Une troisième lecture dans 20 ans ? Pourquoi pas. 😉
Je l’ai lu il y a quelques années. C’était un moment peu propice car je venais d’entrer en entreprise après plusieurs années en freelance et que le changement de rythme professionnel a complètement chamboulé mon rythme de lecture pendant quelques semaines, ce qui ne m’a pas aidée à l’apprécier. Mais il m’est tombé des mains. Je ne comprenais rien aux enjeux et à cette histoire d’épice, et dès le premier chapitre, je crois, j’ai trouvé le personnage féminin prétendument fort super geignard… (Pas de souvenir précis sur ce qu’elle exprimait comme plainte…) J’ai été tellement étonnée que ce soit un tel monument. Je me suis toujours dit que je devrais réessayer, surtout après m’être fait plus de culture ailleurs, mais bon c’est une sacrée brique, tout de même… Bref, je note ton avis super positif…
Elle se plaint parce qu’on lui annonce que son mari va être tué et qu’elle ne peut pas agir. Elle est au service d’un ordre millénaire auquel elle a déjà désobéi une fois. C’est un peu violent comme critique de personnage, je trouve. Elle n’est pas particulièrement geignarde, elle est juste au centre d’enjeux millénaires qu’elle ne peut pas bousculer. Et non, elle ne va pas prendre un arc pour courir dans la forêt pour montrer c’est quoi le Girl Power. C’est juste pour dire 🙂
Plus que de dire qu’elle se plaint, je trouve que Jessica, malgré tous les « pouvoirs » dont elle dispose, reste en retrait et l’influence qu’elle a sur l’intrigue n’est pas si importante que ça, en dehors du fait qu’elle a déjà désobéi et que TOUT découle de ça. Mais finalement son impact sur le roman « Dune » reste assez limité.

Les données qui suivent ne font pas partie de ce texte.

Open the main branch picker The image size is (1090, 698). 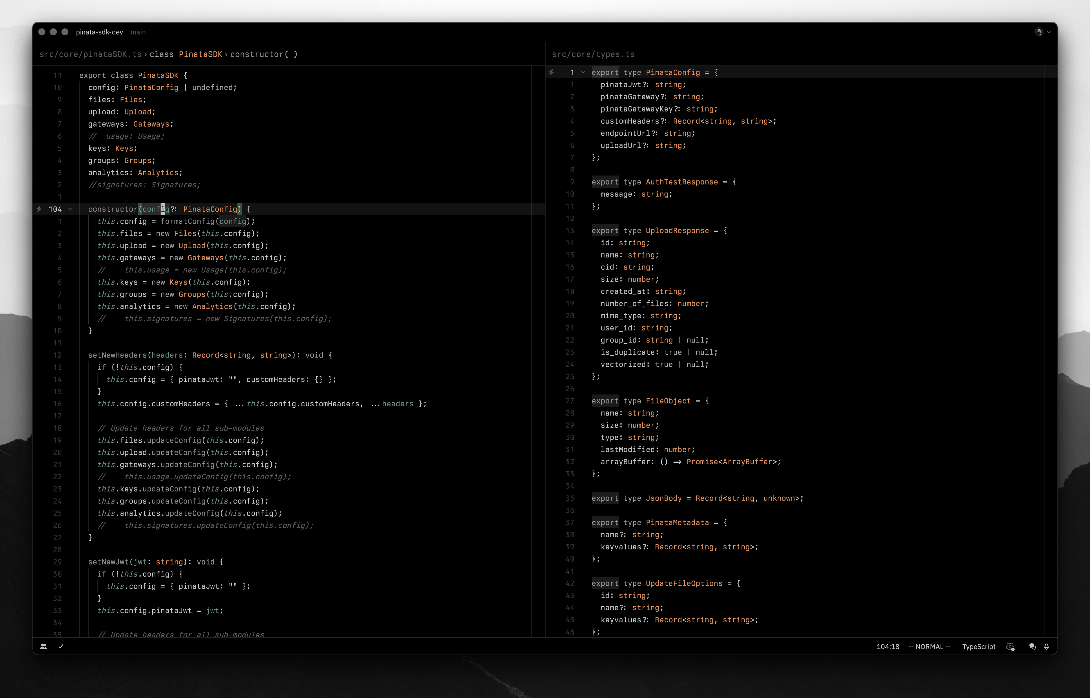click(138, 32)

J’ai réfléchi à la question et je pense que pour Herbert, le roman étant un récit messianique, les femmes sont témoins de l’histoire, dans le sens où elles sont là pour témoigner, comme dans les Évangiles. Jessica au cœur de l’action fait le passage d’un monde à l’autre, la Princesse fait le récit analytique a posteriori. Et le pouvoir féminin est décrit comme différent du pouvoir masculin – non pas basé sur le combat et la politique mais sur les gènes et la reproduction. Ce qui peut être plus en accord avec le discours féministe de l’époque qui pensait une vision du monde très différente du pouvoir masculin alors que le féminisme d’aujourd’hui revendique plus une égalité.
C’est une analyse intéressante. Qui montre que Herbert est, au moins sur ce point, assez fidèle à son époque.
Cette problématique a évolué, elle est plus difficile à avaler telle qu’elle est présentée dans le roman maintenant.
De nombreuses analyses sur « Dune » sortent ou vont sortir prochainement, cette question fait partie des points analysés, j’ai hâte d’en lire plus sur le sujet. 😉
Le monde a évolué mais les romans restent ce qu’ils sont. À sa sortie, il n’a pas été vu comme un roman féministe donc on ne peut pas dire que ça ait changé. Et la vision que l’on a aujourd’hui risque elle aussi de devenir obsolète un jour. Sans compter que le féminisme dans les romans est devenu largement un produit d’appel puisque l’on sait que les clients sont en grande majorité des clientes.
Je pense qu’effectivement tu as pris ce roman par le mauvais bout… Non pas que ce soit un roman qu’il faut aimer à tout prix mais j’ai effectivement l’impression qu’il est passé à un moment où tu avais la tête ailleurs.
Ceci dit, il n’est pas parfait non plus, surtout à l’aune de notre époque qui, sur un certain nombre de points, a évolué par rapport à celle de l’écriture du roman, mais il possède quand même un certain nombre de qualités qui n’ont pas vieilli.
Après, les goûts et les couleurs hein, mais je pense qu’il mériterait quand même un deuxième essai, surtout qu’avec le nombre d’études qui paraissent en ce moment sur le roman, il y a largement moyen d’éclairer de manière très approfondie. Et sait-on jamais, ce sera peut-être l’illumination ! Ou pas… 😀
Je me note que tu penses que ça mériterait un deuxième essai. (Blague éculée: tu es un de mes principaux prescripteurs, après tout… ;))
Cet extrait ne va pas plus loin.